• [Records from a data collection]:
--- START ---

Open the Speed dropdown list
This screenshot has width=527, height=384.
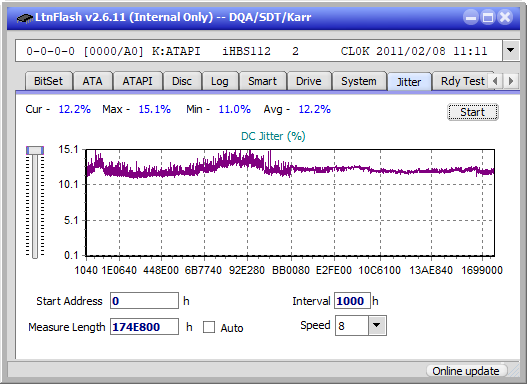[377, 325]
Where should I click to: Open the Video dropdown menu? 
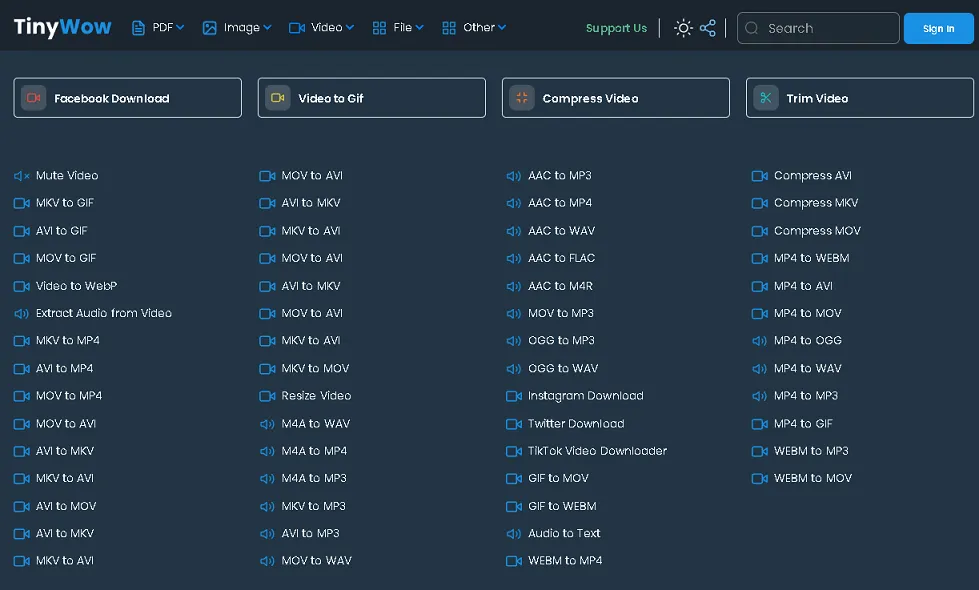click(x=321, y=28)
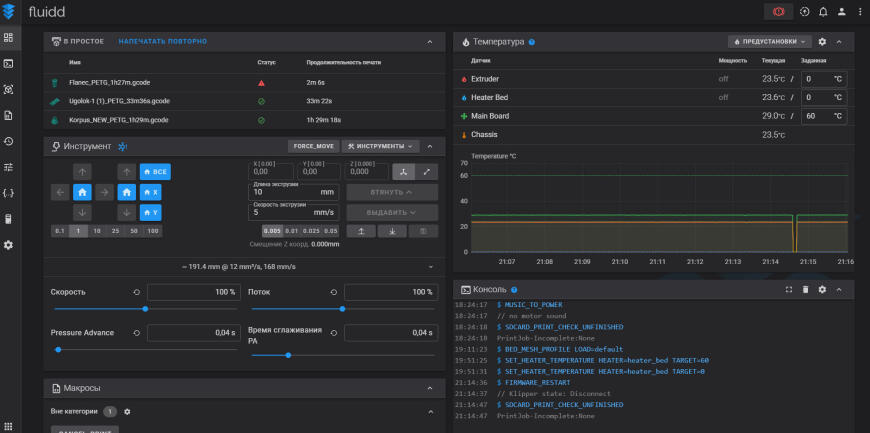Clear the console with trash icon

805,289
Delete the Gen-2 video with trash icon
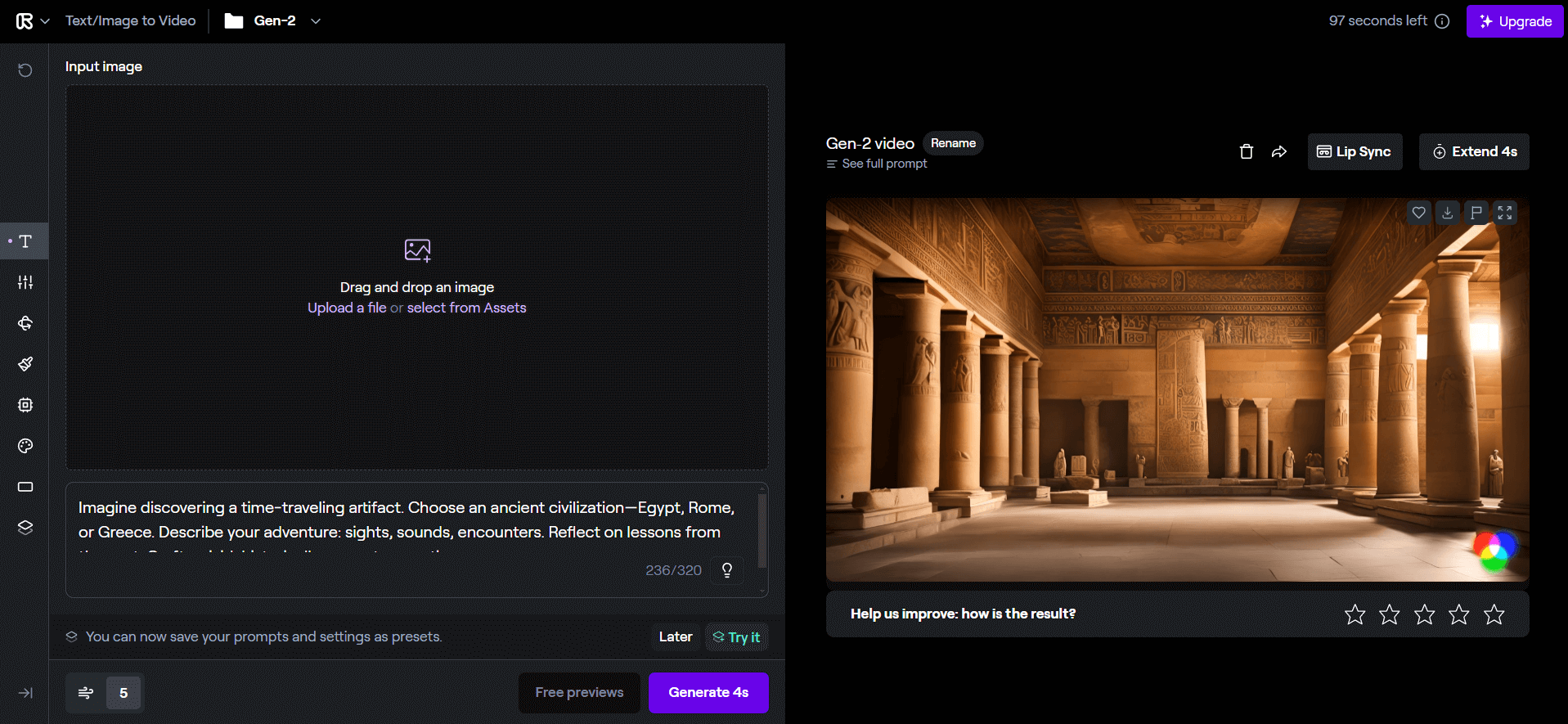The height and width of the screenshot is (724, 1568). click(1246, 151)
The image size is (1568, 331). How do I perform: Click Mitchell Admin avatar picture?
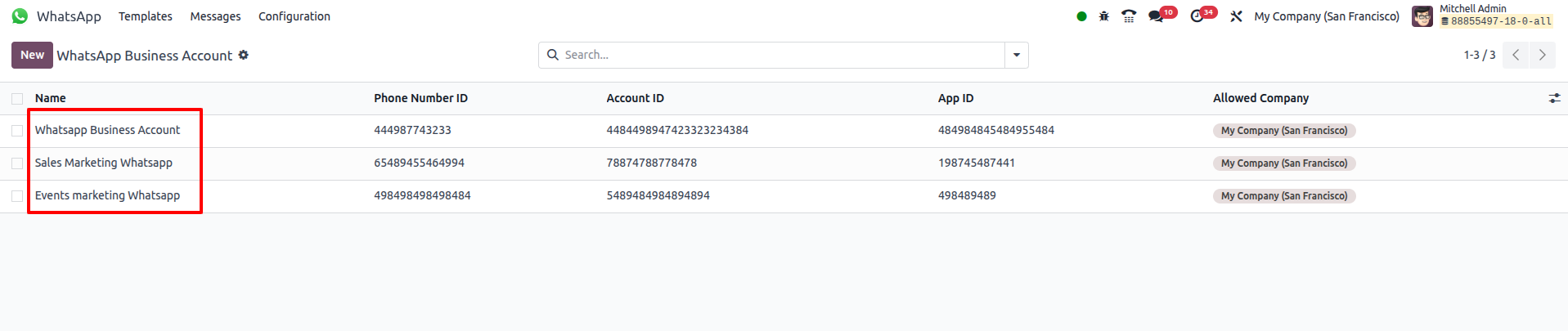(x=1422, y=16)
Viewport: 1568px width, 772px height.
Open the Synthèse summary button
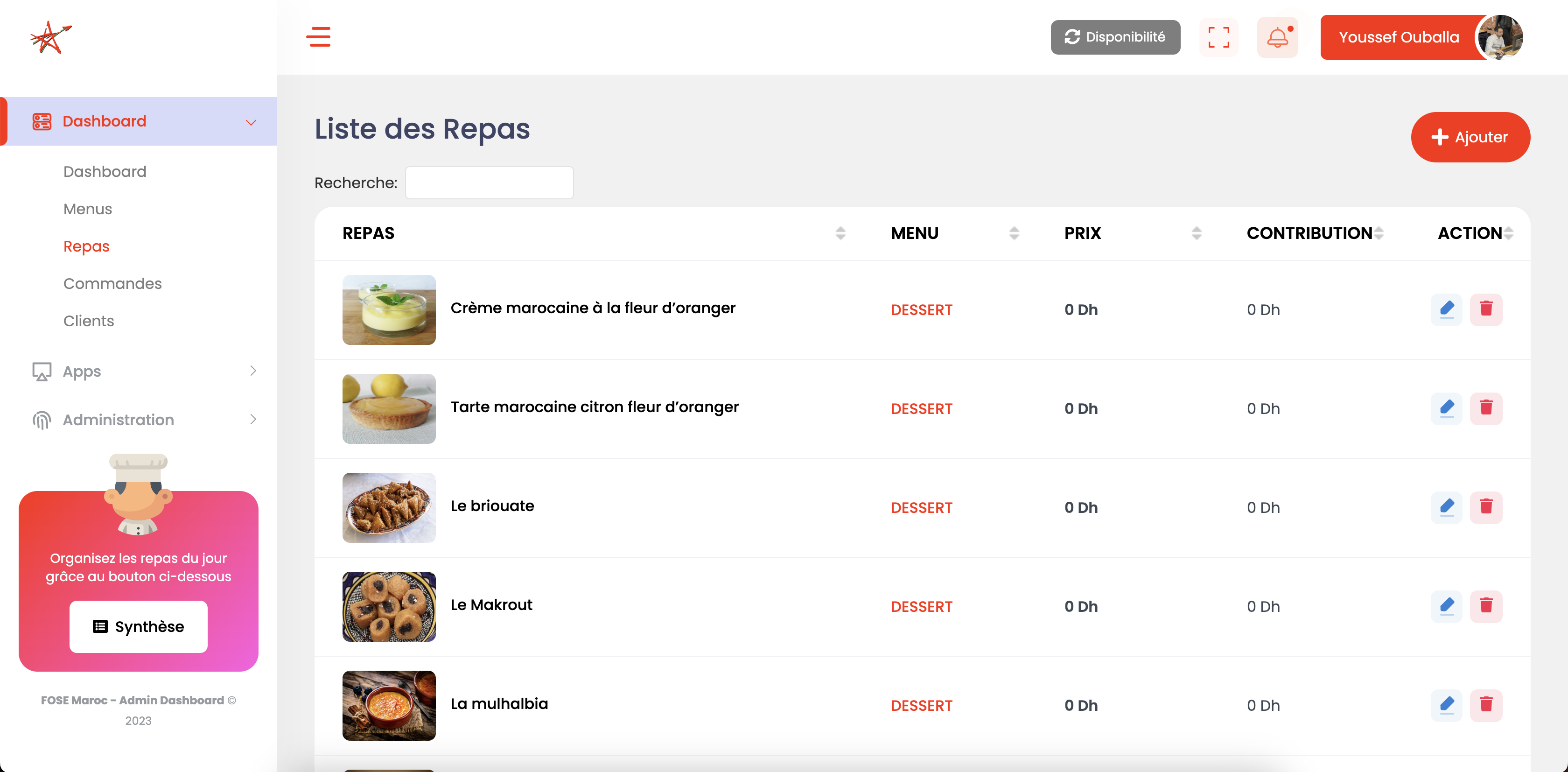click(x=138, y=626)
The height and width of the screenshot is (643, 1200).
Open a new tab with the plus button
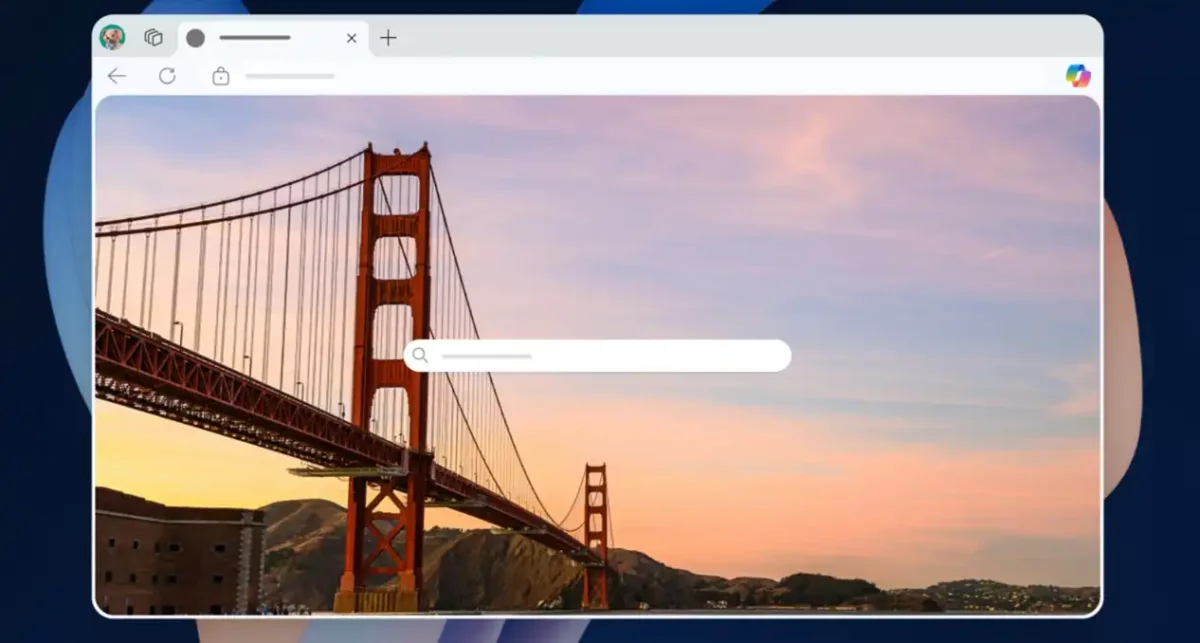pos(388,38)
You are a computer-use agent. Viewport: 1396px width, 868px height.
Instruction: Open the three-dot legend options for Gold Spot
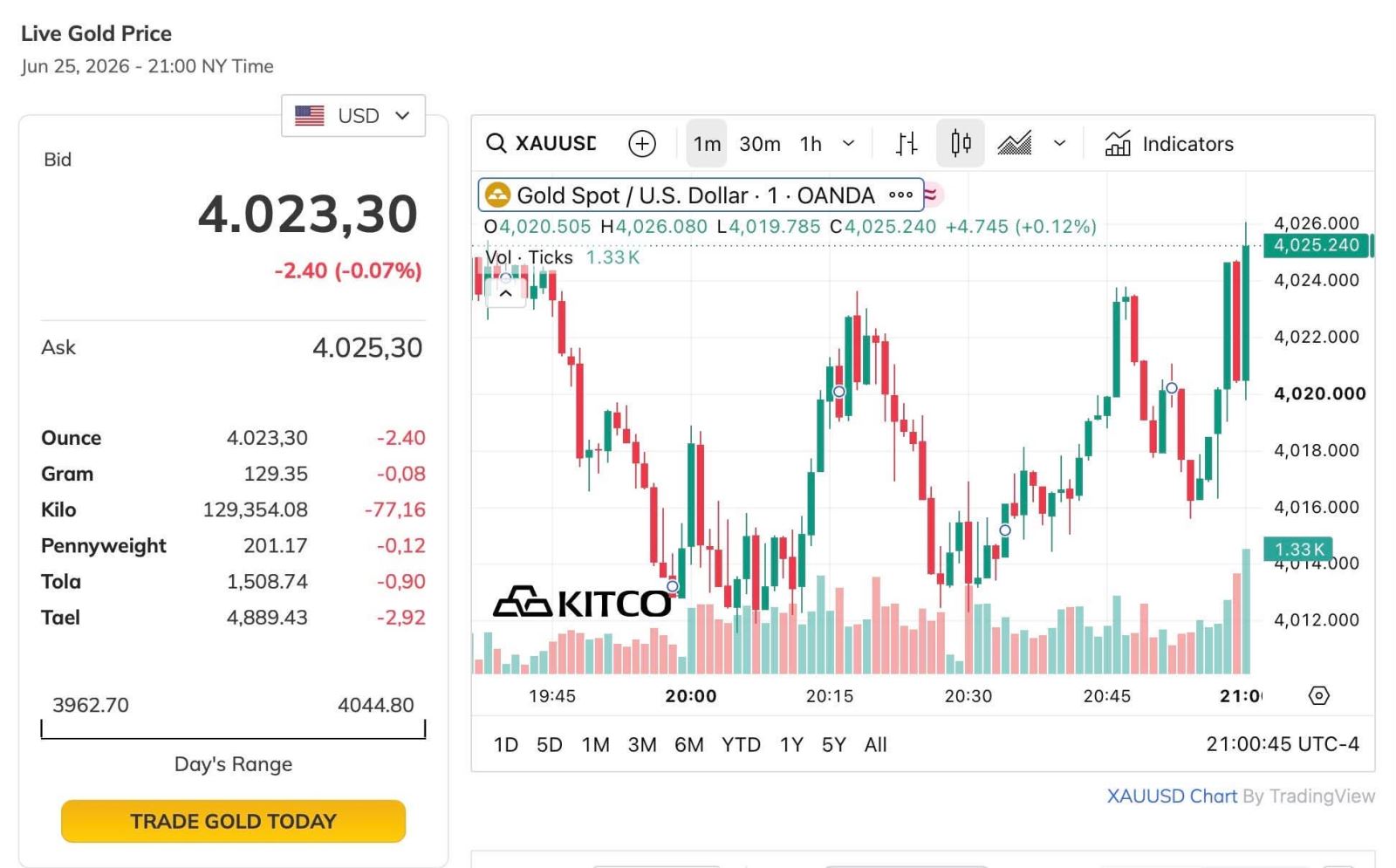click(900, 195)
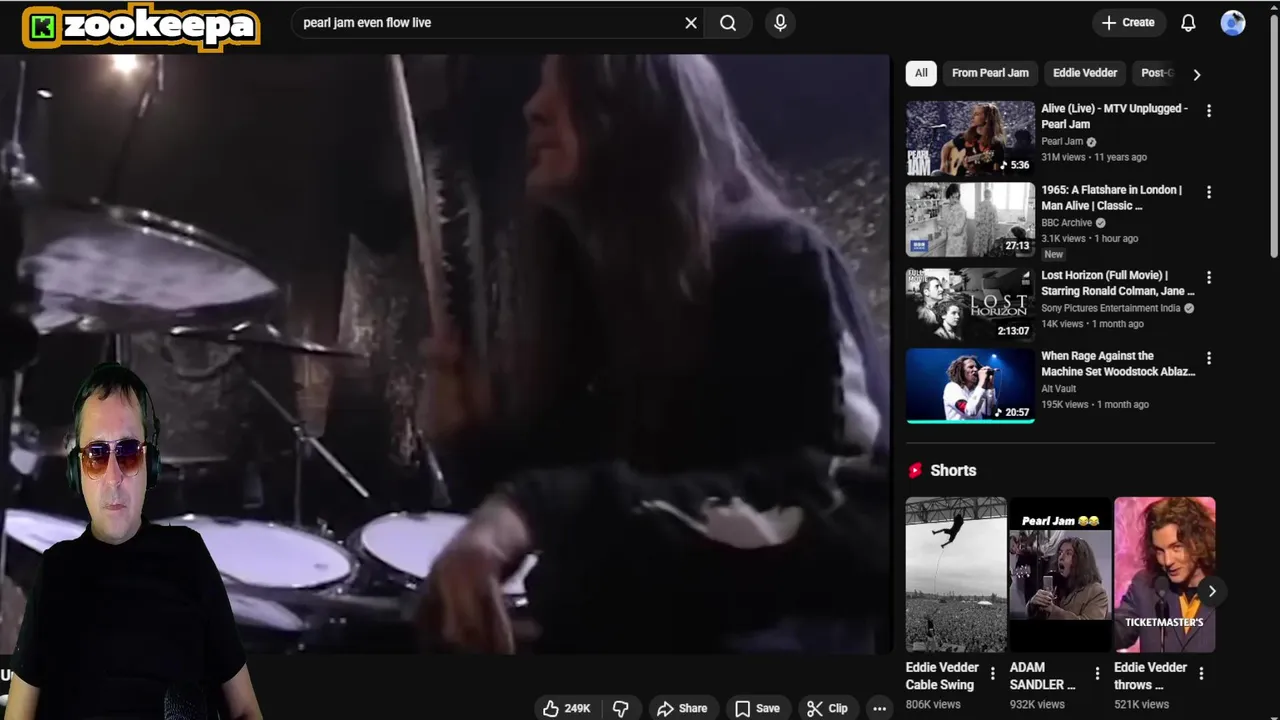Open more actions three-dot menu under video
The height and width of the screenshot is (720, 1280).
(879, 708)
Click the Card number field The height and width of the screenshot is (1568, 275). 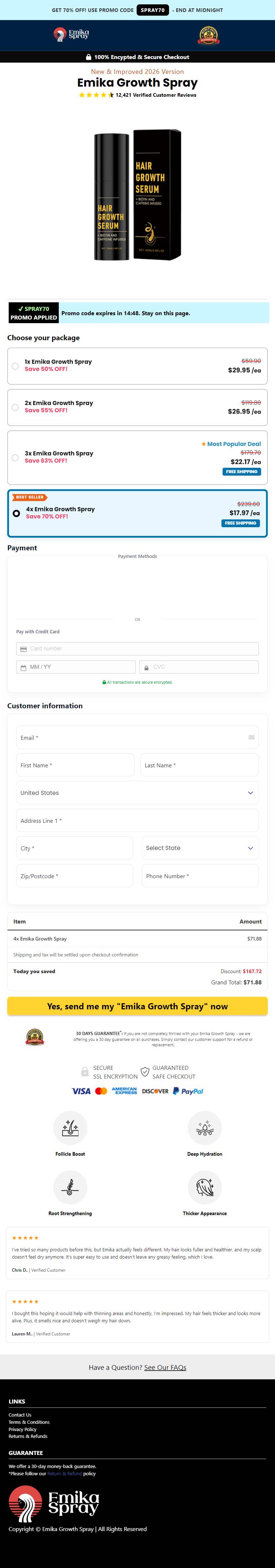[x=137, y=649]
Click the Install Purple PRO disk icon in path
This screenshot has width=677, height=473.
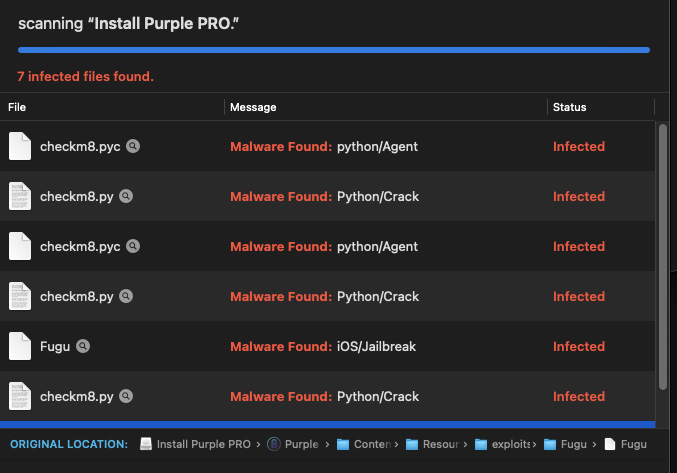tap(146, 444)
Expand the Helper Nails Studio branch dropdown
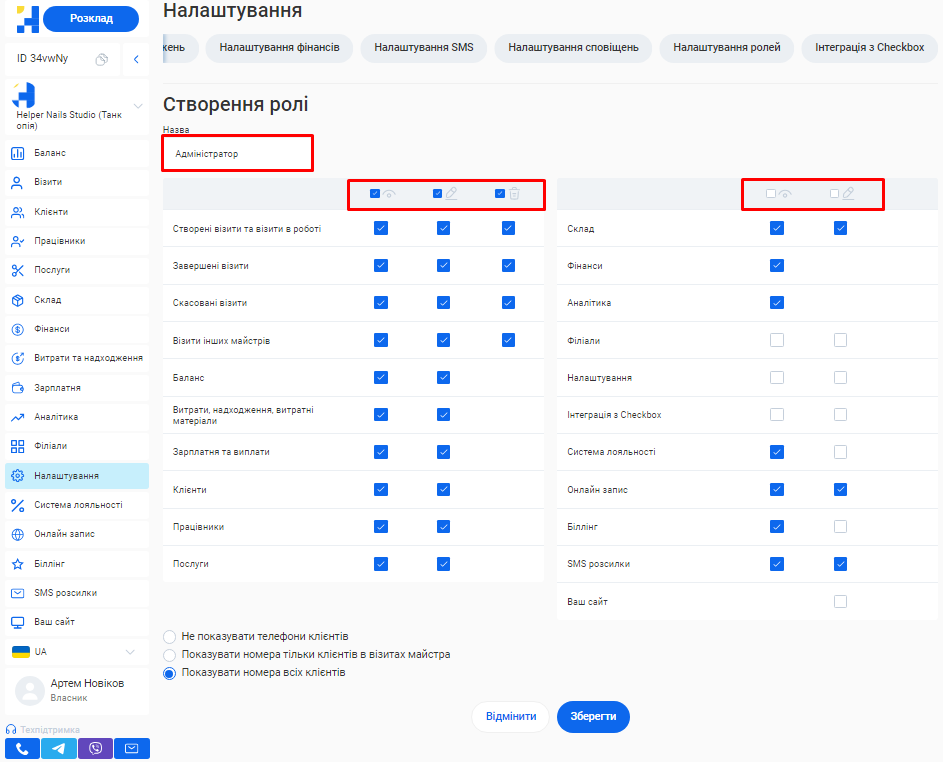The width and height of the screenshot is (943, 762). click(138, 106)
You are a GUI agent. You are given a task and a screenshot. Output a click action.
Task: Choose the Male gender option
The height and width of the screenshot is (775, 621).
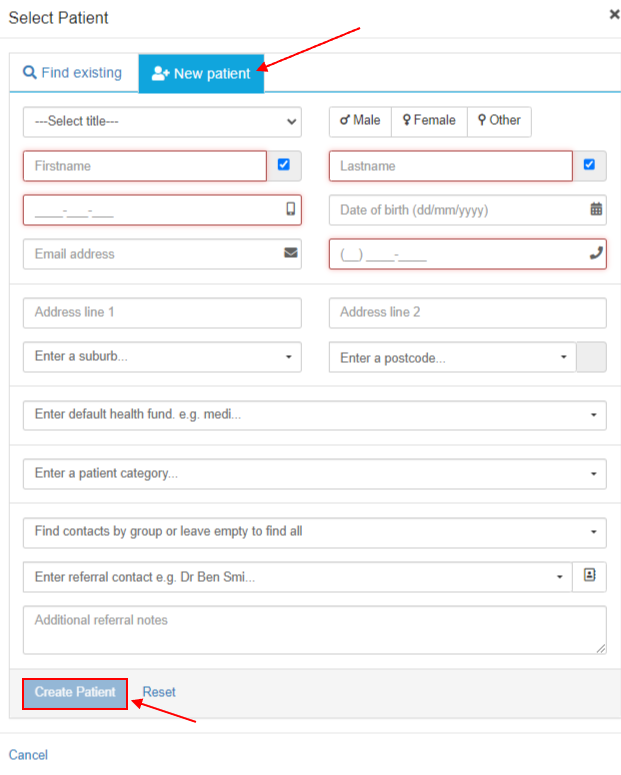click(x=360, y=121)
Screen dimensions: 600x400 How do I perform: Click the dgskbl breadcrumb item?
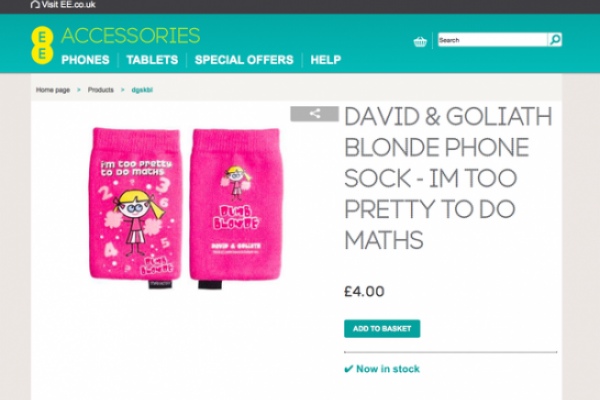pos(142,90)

--- END ---

Show every line above in which the word "agent" is found.

• [EXPECTED OUTPUT]:
You are a computer-use agent. Viewport: 1396px width, 868px height.
You are a GUI agent. You are given a task and a screenshot. Output a click action.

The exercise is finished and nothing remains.